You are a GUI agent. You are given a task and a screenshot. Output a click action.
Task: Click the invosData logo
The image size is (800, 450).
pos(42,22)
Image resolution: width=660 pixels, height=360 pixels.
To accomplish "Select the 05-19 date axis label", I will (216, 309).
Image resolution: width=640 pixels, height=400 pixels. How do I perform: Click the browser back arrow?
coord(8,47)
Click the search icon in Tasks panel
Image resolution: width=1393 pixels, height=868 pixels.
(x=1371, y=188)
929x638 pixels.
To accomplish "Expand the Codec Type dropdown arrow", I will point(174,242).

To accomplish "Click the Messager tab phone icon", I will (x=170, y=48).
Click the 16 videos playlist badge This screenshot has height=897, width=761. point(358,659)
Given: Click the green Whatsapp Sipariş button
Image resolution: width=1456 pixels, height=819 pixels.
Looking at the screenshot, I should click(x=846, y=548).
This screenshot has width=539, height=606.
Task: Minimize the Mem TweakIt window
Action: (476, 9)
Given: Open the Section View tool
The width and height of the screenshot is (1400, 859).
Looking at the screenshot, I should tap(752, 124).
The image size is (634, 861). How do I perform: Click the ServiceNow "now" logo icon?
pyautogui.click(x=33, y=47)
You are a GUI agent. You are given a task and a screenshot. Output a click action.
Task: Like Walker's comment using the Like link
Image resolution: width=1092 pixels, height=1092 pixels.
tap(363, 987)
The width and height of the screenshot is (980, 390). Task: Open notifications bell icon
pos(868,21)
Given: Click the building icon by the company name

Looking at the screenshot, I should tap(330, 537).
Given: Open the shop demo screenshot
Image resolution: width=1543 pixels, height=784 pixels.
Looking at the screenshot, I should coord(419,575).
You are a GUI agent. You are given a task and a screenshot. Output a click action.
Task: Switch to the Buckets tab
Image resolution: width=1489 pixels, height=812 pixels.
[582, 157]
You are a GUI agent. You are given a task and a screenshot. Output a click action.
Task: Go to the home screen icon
○ ○ ○ ○
◆ **Task objective**
Locate every line in the items above that contains the word "Open" and copy each of those lines. Case counts.

◆ **Worked answer**
Given: Open the Section View tool
The width and height of the screenshot is (980, 390). Task: Open notifications bell icon
Given: Open the shop demo screenshot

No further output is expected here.